• **Text section**

******************************

It’s no coincidence that states where mortgage delinquencies are highest are also states with the highest rates of job losses. According to the Bureau of Labor Statistics, the official rate of unemployment in California last month was 7.7 percent. That’s up from 5.5 percent a year ago. In Florida, unemployment has climbed to 6.5 percent, from 4.1 percent a year ago. No surprise that bad debts are mounting fastest in California and Florida – and elsewhere around the country where jobs are evaporating fastest.
Note that these are just the official rates. Some 600,000 fewer jobs are listed on the nation’s payrolls than were there last year. Millions more Americans are too discouraged even to look for work. And as employers squeeze their payrolls, even people with jobs are putting in fewer hours.
Bailing out Wall Street’s bad debts when millions more Americans can’t pay their bills is like bailing out a rowboat springing more leaks while the ocean is rising. Many of the average taxpayers being asked to take on Wall Street’s bad loans are the same people whose incomes are dropping, which means they’re struggling to pay their debts and potentially creating even more bad loans.
In addition to supporting a Wall Street bailout, Reich calls for Congress "to pay direct attention to Main Street," too, and suggests "extend[ing] unemployment insurance, freez[ing] mortgage rates, and pass[ing] a stimulus package that generates more jobs." However, Kroeger’s suggestion to "create and capitalize a Taxpayers’ Bank" eliminates the planet-sized moral hazard of transferring (borrowed) wealth to rescue losing gamblers--people and institutions whose speculation in derivates was driven by a desire for short-term gains, not long-term capital investment in business and job growth-- while achieving the "direct attention" objectives for Main Street that Reich says are essential to bolster the nation’s economy.

******************************

• **Given data**

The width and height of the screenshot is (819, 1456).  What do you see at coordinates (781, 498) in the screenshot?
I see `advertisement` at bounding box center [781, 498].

******************************

• **Problem**
Continue the passage on job losses, bad debts and the Wall Street bailout, starting after its last sentence.

• **Response area**
Because the Paulson plan, even expanded to 451 pages, does nothing to address this moral hazard, it will perpetuate the "investment" behavior that created so many "toxic assets." On top of this, as Reich predicts, "Unless Americans on Main Street have more money in their pockets, Wall Street’s bad debts will continue to rise -- which means the Bailout of All Bailouts grows even larger, which means taxpayers take on even more risk and cost."
There are other direct intervention plans if you don’t like Kroeger's. Jonathan G.S. Koppell and William N. Goetzmann call for a "Trickle Up Bailout" in today’s Washington Post suggest reviving a New Deal-style Home Owner’s Loan Corporation to refinance troubled mortgages: banks with troubled assets get them paid off, and struggling homeowners get a fair, fixed-rate mortgage at an affordable rate. If we need to address a lack of business operating credit, then press the Small Business Administration into service with an expanded business-lending program. Whatever we need to accomplish, there are other options.
Senator Obama is speaking now while I finalize this diary. I take heart from his stating that this bill is not the end but only a beginning of the policies we put in place to address our nation's economic turmoil. I will always wish that Senators and Representatives would remember that their first responsibility is to Main Street, to the living and breathing persons who cast their votes and not to the fictional corporate persons who have been buying and writing the self-serving finance services deregulation legislation that is largely responsible for the current credit market meltdown. If it is seen as equally self-serving for a Main Street resident to argue for government policies and legislation that benefit Main Street first and foremost, so be it, but the moral difference is that helping Main Street creates the rising economic tide that is supposed to lift all boats, even the yachts on Wall Street. Wall Street’s claims that its wealth trickles down to us have been proven by this crisis to be the big, fat, lying elephant in the room.